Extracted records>
━━━━━━━━
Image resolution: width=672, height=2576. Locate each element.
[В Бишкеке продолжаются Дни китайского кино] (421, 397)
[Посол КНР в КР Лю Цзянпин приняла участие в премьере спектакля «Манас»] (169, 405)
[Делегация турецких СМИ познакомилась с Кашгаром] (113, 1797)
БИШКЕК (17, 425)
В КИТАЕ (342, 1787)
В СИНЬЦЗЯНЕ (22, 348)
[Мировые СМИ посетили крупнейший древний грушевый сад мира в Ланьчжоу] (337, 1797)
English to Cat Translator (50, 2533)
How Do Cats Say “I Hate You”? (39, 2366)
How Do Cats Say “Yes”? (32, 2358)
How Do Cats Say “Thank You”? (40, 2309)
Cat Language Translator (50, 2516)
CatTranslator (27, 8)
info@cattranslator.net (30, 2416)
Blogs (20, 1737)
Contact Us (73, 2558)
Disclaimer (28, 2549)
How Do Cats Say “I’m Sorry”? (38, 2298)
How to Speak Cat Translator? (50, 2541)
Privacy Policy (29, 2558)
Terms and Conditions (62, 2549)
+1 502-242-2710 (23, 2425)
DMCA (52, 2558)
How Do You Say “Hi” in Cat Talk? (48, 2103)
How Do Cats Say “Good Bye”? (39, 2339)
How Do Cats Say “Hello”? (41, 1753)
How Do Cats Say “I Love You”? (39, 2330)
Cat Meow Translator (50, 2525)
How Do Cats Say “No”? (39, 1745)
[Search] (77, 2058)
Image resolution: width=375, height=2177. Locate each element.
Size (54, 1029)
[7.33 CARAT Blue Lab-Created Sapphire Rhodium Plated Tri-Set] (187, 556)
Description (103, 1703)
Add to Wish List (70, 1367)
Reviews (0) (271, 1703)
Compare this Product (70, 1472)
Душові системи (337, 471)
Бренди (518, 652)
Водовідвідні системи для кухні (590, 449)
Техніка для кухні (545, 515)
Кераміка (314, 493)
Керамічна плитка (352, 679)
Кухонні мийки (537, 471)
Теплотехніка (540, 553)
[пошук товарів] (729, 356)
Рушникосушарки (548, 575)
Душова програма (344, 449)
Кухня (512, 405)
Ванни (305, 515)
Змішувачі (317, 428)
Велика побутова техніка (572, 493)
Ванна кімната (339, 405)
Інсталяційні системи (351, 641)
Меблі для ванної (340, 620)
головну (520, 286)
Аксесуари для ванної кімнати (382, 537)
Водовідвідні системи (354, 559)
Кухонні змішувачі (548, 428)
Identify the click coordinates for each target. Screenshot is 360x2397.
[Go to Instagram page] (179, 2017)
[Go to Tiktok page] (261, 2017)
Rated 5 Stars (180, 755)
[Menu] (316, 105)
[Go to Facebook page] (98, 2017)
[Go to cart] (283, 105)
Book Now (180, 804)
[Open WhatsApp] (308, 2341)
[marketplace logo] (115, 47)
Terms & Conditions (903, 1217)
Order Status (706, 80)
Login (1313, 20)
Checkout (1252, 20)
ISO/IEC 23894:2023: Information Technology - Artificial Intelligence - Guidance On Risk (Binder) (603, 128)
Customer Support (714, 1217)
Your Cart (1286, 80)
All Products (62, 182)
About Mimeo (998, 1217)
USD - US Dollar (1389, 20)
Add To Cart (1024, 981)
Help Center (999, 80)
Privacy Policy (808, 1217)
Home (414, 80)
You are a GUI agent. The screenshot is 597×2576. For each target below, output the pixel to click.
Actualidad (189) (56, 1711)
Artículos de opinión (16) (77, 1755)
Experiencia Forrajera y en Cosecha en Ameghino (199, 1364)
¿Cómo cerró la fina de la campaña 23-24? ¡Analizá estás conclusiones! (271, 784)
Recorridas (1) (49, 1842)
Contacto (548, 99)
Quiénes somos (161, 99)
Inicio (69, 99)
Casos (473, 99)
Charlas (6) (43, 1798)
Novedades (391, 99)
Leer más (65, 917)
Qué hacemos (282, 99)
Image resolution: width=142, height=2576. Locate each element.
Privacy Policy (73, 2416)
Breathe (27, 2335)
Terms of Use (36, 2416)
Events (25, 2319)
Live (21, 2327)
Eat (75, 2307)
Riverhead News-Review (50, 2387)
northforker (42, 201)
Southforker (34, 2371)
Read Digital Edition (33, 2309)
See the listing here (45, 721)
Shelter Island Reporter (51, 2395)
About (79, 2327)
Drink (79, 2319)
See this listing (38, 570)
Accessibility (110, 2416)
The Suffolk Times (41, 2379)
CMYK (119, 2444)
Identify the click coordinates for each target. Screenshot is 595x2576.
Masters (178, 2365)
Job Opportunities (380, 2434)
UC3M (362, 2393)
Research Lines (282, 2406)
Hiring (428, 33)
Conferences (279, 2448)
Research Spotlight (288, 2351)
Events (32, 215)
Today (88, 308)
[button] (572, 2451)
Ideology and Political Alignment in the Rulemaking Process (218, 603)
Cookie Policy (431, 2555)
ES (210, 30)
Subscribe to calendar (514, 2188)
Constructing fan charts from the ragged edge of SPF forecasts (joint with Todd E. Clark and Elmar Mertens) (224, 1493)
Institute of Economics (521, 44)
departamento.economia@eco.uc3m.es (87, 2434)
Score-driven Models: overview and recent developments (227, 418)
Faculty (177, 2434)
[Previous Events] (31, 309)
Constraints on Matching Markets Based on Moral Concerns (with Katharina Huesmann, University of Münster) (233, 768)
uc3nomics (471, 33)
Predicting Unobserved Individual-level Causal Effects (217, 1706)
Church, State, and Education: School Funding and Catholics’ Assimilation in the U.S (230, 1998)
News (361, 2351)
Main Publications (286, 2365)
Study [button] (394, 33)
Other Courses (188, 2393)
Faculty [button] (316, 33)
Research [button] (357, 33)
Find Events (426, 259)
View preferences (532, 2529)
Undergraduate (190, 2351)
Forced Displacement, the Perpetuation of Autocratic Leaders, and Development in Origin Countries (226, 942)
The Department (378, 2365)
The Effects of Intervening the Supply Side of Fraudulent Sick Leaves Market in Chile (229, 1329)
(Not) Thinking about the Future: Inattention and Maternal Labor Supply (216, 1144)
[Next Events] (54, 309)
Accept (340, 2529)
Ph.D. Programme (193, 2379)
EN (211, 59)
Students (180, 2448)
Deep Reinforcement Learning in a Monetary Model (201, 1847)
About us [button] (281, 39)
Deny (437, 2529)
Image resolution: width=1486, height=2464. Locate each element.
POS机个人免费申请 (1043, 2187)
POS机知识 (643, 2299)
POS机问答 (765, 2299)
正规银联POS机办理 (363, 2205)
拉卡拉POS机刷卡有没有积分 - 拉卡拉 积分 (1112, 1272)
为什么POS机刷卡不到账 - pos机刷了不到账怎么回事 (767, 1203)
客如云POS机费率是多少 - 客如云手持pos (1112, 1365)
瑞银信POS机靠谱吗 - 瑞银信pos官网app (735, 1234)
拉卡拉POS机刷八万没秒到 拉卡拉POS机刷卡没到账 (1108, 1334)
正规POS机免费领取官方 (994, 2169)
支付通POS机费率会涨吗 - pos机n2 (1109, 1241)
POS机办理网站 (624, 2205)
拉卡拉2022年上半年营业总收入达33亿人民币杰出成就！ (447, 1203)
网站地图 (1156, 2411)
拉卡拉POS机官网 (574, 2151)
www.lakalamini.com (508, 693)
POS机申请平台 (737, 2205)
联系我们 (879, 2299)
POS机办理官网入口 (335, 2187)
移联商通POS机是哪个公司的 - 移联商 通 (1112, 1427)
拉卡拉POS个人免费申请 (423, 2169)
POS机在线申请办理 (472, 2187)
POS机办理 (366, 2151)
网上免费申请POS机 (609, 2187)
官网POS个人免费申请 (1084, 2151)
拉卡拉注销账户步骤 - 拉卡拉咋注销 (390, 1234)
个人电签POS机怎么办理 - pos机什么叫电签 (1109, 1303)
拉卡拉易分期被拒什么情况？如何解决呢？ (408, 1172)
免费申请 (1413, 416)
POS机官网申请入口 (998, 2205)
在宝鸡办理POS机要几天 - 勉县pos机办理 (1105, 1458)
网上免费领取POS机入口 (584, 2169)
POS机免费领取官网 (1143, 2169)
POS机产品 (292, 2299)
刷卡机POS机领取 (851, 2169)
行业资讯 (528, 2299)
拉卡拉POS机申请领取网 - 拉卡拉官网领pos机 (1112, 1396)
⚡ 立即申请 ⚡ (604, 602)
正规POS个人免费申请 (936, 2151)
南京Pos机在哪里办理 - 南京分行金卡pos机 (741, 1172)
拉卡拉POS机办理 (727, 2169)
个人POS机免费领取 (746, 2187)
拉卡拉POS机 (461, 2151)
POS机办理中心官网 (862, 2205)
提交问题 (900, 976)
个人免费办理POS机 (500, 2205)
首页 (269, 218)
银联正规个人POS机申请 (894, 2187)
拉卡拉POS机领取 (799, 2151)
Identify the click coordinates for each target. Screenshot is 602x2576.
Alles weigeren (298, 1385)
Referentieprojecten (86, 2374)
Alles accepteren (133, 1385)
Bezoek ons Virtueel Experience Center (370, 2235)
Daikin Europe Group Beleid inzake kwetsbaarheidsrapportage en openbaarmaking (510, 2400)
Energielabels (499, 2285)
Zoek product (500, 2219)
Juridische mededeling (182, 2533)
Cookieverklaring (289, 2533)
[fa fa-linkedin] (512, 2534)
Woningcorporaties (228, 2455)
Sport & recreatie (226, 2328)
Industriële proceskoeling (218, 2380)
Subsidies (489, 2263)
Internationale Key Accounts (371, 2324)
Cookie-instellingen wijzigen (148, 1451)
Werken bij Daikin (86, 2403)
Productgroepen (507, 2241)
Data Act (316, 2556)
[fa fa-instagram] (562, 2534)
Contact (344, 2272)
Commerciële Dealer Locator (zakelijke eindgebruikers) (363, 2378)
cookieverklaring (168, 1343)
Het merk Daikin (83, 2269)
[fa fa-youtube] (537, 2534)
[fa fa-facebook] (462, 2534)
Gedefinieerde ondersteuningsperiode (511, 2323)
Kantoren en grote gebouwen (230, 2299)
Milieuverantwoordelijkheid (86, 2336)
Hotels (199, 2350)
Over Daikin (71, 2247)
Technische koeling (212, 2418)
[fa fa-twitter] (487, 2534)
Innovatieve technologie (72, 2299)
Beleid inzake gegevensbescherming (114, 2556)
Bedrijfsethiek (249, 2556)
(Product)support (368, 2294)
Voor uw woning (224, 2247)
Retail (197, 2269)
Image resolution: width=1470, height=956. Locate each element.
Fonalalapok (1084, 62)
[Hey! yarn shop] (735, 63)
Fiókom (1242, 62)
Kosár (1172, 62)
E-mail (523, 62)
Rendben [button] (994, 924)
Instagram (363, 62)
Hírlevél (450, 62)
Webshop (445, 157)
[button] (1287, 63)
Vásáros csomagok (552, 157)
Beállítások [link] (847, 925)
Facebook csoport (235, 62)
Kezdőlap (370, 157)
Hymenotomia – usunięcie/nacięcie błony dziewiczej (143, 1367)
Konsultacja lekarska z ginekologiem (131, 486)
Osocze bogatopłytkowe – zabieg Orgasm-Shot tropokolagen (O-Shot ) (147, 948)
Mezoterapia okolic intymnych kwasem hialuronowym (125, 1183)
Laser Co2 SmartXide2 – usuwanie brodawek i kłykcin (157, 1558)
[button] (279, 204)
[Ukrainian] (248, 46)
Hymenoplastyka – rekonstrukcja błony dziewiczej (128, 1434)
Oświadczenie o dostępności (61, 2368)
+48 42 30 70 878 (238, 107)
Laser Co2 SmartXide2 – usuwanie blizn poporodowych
━━━━━━━━
TASK DETAILS> Could you repeat exactly the lines above from the line with "Alles accepteren (133, 1385)" up to and including the line with "Data Act (316, 2556)", and only those?

ANSWER SPACE>
Alles accepteren (133, 1385)
Bezoek ons Virtueel Experience Center (370, 2235)
Daikin Europe Group Beleid inzake kwetsbaarheidsrapportage en openbaarmaking (510, 2400)
Energielabels (499, 2285)
Zoek product (500, 2219)
Juridische mededeling (182, 2533)
Cookieverklaring (289, 2533)
[fa fa-linkedin] (512, 2534)
Woningcorporaties (228, 2455)
Sport & recreatie (226, 2328)
Industriële proceskoeling (218, 2380)
Subsidies (489, 2263)
Internationale Key Accounts (371, 2324)
Cookie-instellingen wijzigen (148, 1451)
Werken bij Daikin (86, 2403)
Productgroepen (507, 2241)
Data Act (316, 2556)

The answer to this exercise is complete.